:: TO DO ::
1 - Using the biography of Carlo Penco, decide whether each statement agrees with it. Answer yes or no for each and quote the deciding words. (a) Penco taught at the University of Lecce before moving to the University of Genoa. (b) Penco was a NATO Fellow at the University of Pittsburgh. (c) Penco began working on the problem of context in 1999.
2 - Carry the biography of Carlo Penco forward from its final line.

Carlo Penco (born August 1948) is an Italian analytic philosopher and  full professor in  philosophy of language at the University of Genoa in Italy.

Biography
Penco received his Ph.D. in Philosophy Summa cum Laude at the University of Genoa in 1972 with a specialization in the philosophy of science (at the time in Italy there were no PhD; he became a member of the PhD program later as a teacher). He studied with Evandro Agazzi in Genoa, with Michael Dummett in Oxford, and later with Robert Brandom at the University of Pittsburgh.
He has received various academic awards and fellowships including: CNR Fellow (1976), NATO Fellow at Oxford University (1979) and Fellow of the Center for Philosophy of Science in Pittsburgh, Pennsylvania (1998). He has been President of the   Italian Society for the Analytic Philosophy (2002-2004), and member of Steering Committee of the Italian Society for Logic and the Philosophy of Sciences and the European Society for Analytic Philosophy. Together with Joao Branquino and Josep Corbi, he began a series of "Latin Meeting in Analytic Philosophy", in order to foster the exchange of ideas among Analytic Philosophers in the southern countries in Europe, with connection with Latin America.  
He has been teaching in South of Italy (University of Lecce) between 1988 and 1991; then he went to the University of Genoa, where he is still teaching as full professor in Philosophy of Language. President of the Master in Philosophy during the period 2004-2010, he became Head of the Doctoral School in Human Science. 
He has been working in the Editorial or Scientific Committees for various journals, such as Epistemologia, An International Journal for Logic and Philosophy of Science,  Networks, A journal for the philosophy of Artificial Intelligence and the Cognitive Sciences,  European Journal of Analytic Philosophy, Theoria (A Swedish Journal for Philosophy). 
His early research interests has been mainly on the philosophy of the later Wittgenstein and the philosophy of Frege. He began to work on the problem of context for the Meetings "Modeling and Using Contexts" since 1999. His recent interests are more strictly linked to different topics in the Philosophy of Language and Pragmatics, mainly on the problem of the boundaries between semantics and pragmatics.

Published works
Books (author)
 "Frege", Carocci, Roma, 2010
 Introduzione alla filosofia del linguaggio Laterza, Roma-Bari 2004 (3 ed. 2005)

:: DATA RECORDS ::
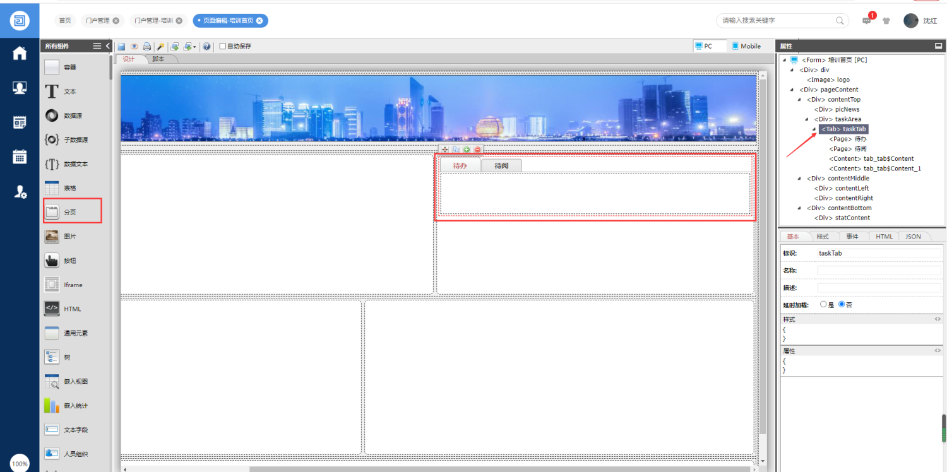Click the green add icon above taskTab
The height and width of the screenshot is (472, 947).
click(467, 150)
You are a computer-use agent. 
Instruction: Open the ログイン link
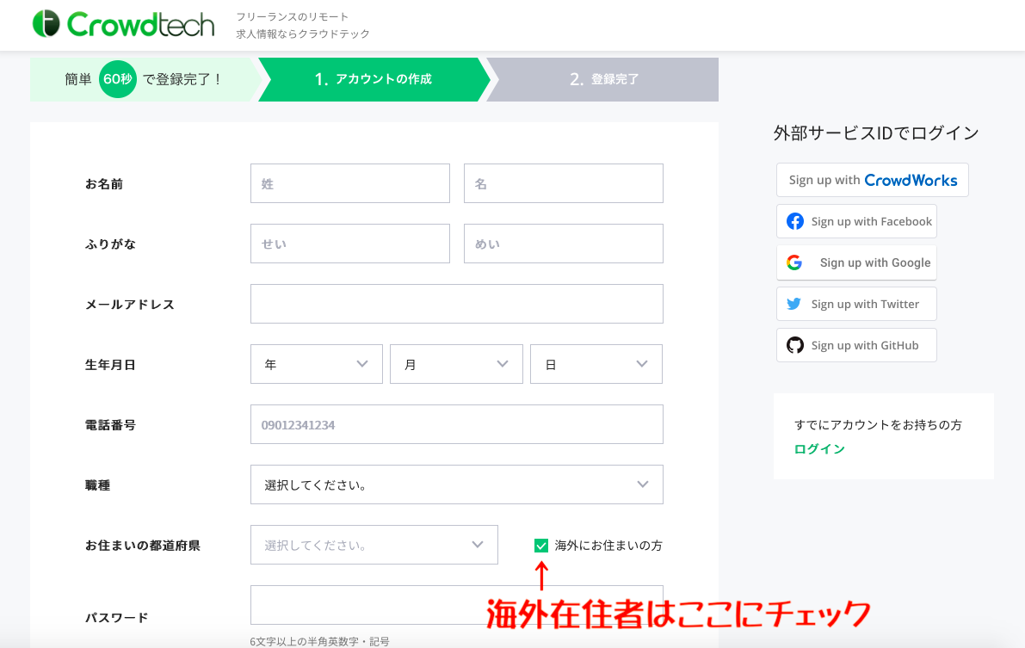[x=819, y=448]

==

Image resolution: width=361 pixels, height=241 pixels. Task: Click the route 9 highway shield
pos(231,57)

...

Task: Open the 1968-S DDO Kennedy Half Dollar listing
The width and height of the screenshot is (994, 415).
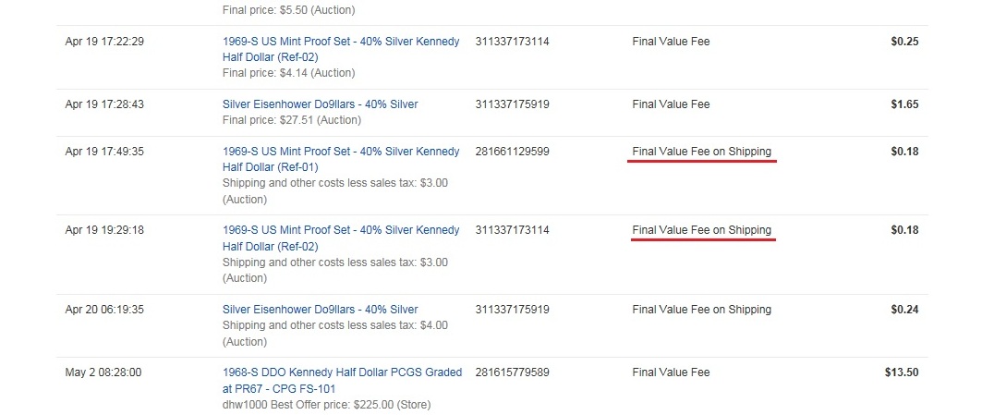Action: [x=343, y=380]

:: EXPECTED OUTPUTS ::
1 -
(a) Yes: "He has been teaching in South of Italy (University of Lecce) between 1988 and 1991; then he went to the University of Genoa"
(b) No: "NATO Fellow at Oxford University (1979)"
(c) Yes: "He began to work on the problem of context for the Meetings "Modeling and Using Contexts" since 1999."

2 -
 Vie della Scrittura, Milano, Angeli, 1994 (2 ed. 2002)
 Matematica e gioco linguistico, Wittgenstein e la filosofia della matematica del '900. Firenze, Le Monnier, 1981

Books (editor)
 "Explaining the Mental" (With M. Beaney and M. Vignolo), Cambridge Scholar Publishing, 2007.
 La svolta contestuale (a reading of original papers in philosophy of language and artificial intelligence by V. Akman, M. Benerecetti, M. Benzi, P. Bouquet, M. Frixione, C. Ghidini, F. Giunchiglia, F. Guala, M. Motterlni, J. Perry, E. Picardi, S. Predelli, M. Sbisà, A. Varzi, N. Vassallo) McGraw Hill, 2002
 (with Eva Picardi): Gottlob Frege, Senso, funzione e concetto (philosophical papers 1891-1897) Laterza, Bari, 2001.
 Filosofia analitica - Reading of Frege, Russell, Wittgenstein, Quine, Austin, Grice, Searle, Putnam - La Nuova Italia, Firenze, 2001.
 (with G. Sarbia) Alle radici della filosofia analitica (Acts of the first Italian conference of the Italiana Society of Analytic Philosophy - with edition in print and in hypertext), Erga, Genova, 1996
 (with C. Dalla Pozza) Linguaggi e Macchine - Epistemologia (special issues on logic and artificial intelligence) - 1993
 (with A. Bottani) Significato e teorie del linguaggio (Reading including Brandom, Davidson, Dummett, Kaplan, Kripke, Putnam, Barwise, Hall Partee...) Milano, Angeli, 1991.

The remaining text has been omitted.